Editorial

The 2010 national elections are looming over our horizons by the day. But we stumble over – what’s this? A call to a constituent assembly tasked to discuss proposals for Charter change?
The urgency for such apparently transcends the Filipino people’s reservations with making any changes in the constitution, especially if spearheaded by leaders they don’t quite trust.

So upon hearing the news, a number (something objective and relative at the same time!) of our countrymen gather in the streets of Makati for an inter-faith protest. Opposition leaders – a lot of them presidentiables – are granted two minutes for their speeches. Now, two minutes may not be a lot in the vastness of time , but in regular debates, a lot can happen in two minutes. A thesis and an argument can be presented, rebuttals thrown back, counterarguments projected to predicted antitheses in – yes – just two minutes. And our politicians are skilled at this. The media, which makes everything concise, trains them with it.

Meanwhile, as if the threat of a political meltdown wasn’t enough, the World Health Organization (WHO) elevates the A(H1N1) flu virus alert into a global pandemic. Almost simultaneously, a cure is discovered and is made available. Because the strain is relatively new and alternative treatments are close to nil, we can just imagine how the demand for any available
medicine have skyrocketed. With the pandemic scare generating demand for anything that might quell the fear, manufacturers of drugs that can cure (or contain) the A(H1N1) virus must have sheer monopoly over the medical market right now.

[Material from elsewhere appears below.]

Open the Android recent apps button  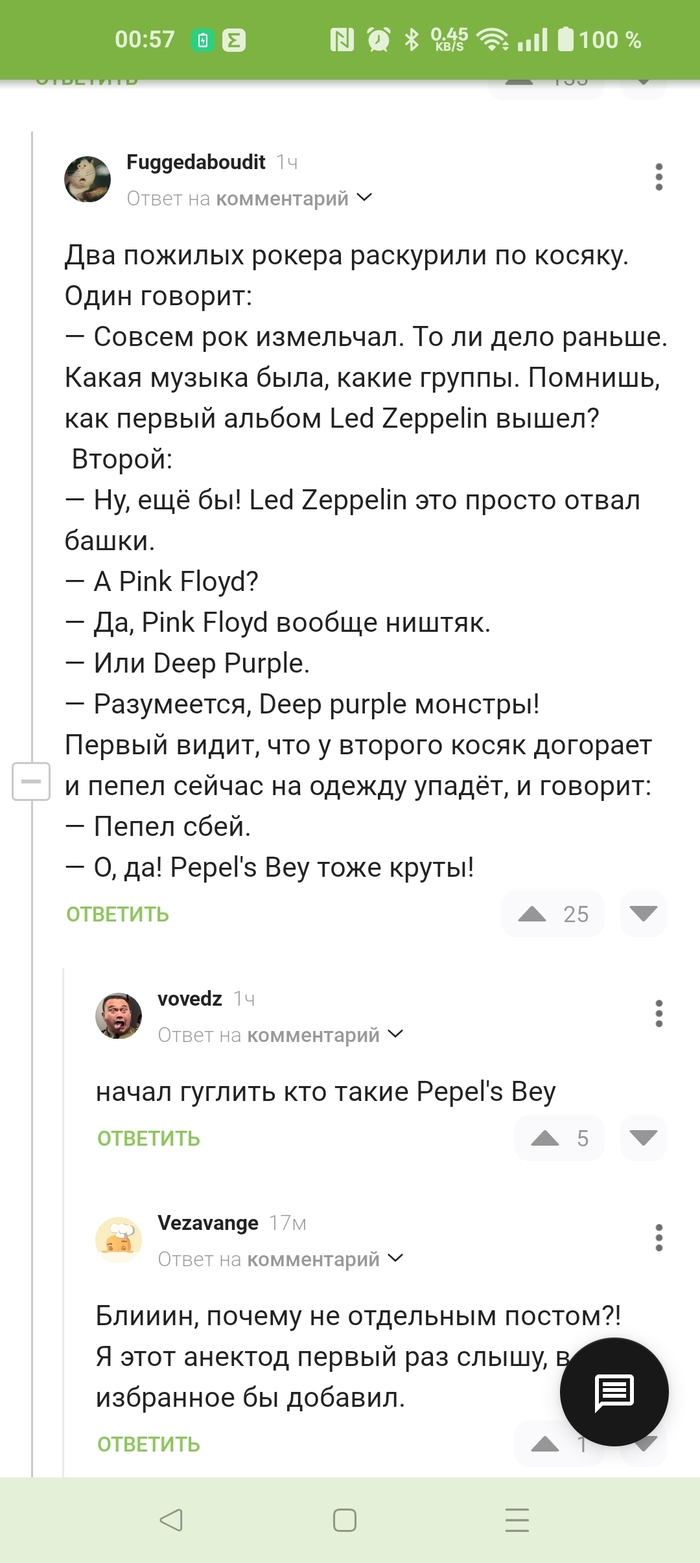[517, 1520]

The lesson in all this? Timing is everything. Whether architectured by man or fate, that saying holds true. But the difference lies in the authorship indeed.

If fate was behind these synchronic events, then what we have are coincidences. Attempts to change the Charter a year before the elections in spite of its unfeasibility? Demonstrations led by presidentiables whose chances for candidacy would be hurt by Charter change? A single cure manufactured in a single company becoming available at that same moment when the global pandemic alert was proclaimed? All these are pure coincidences, if fate was indeed behind them.

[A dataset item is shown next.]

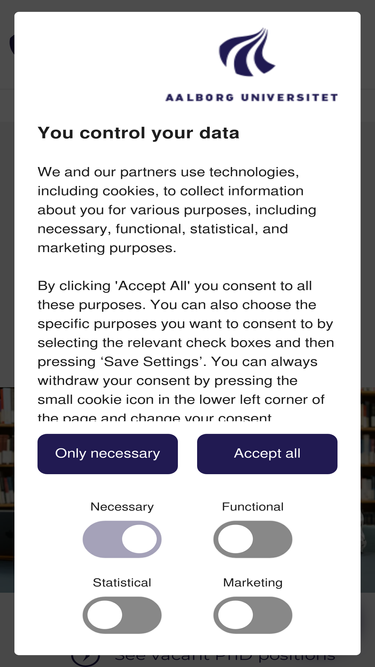Click the Functional label text
375x667 pixels.
tap(253, 507)
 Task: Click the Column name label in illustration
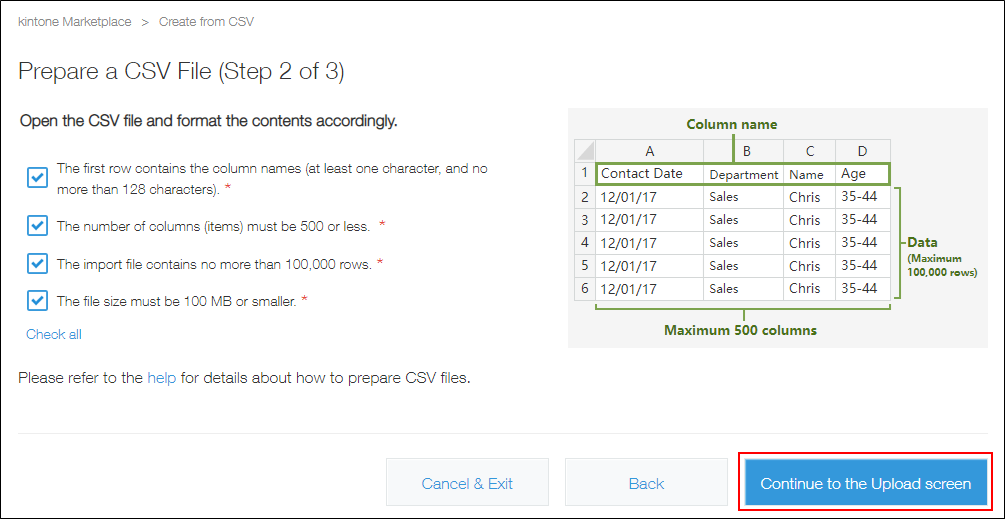[x=731, y=125]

But if man rather is behind all these, then we are not looking at coincidences, but something less elusive and undoubtedly more insidious. That is interest. Interest is a touchy subject, and we can go on for years fighting each other as to what the other party’s ulterior motives are, but there can be no proofs for such apart from confessions or history itself unraveling them. Until then, we are dubbed paranoids. And if our fear happens to be true, we would have been too beaten up and disheartened by then to even say, “We told you so.”

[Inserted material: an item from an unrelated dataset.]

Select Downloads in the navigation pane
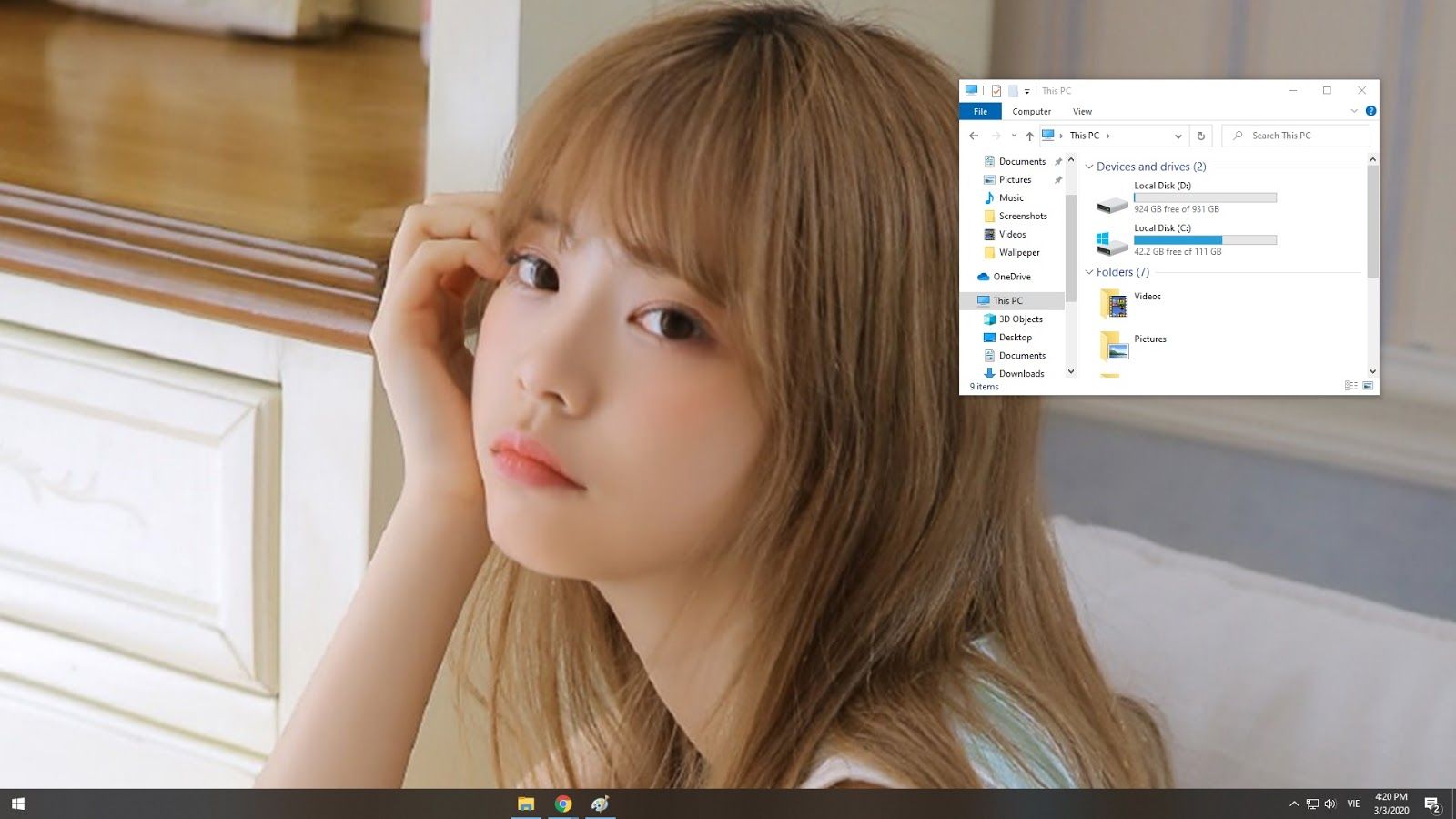1456x819 pixels. point(1021,373)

And throughout history, there have been many we-told-you-so’s and we-should-have-known’s. These, along with conspiracy theories, aggravate our paranoia. So much that we have become gullible to claims without looking into the real issues at hand, unwilling to find out for ourselves what exactly is going on, spoiled with information spoon-feeding that we no longer think critically, and jaded that we quarantine ourselves from caring.

But that cannot be the case. We cannot trace interest (or coincidence) if we don’t care and we don’t take the necessary measures to warrant or dismiss our fears. When timing is everything, vigilance is our topmost responsibility.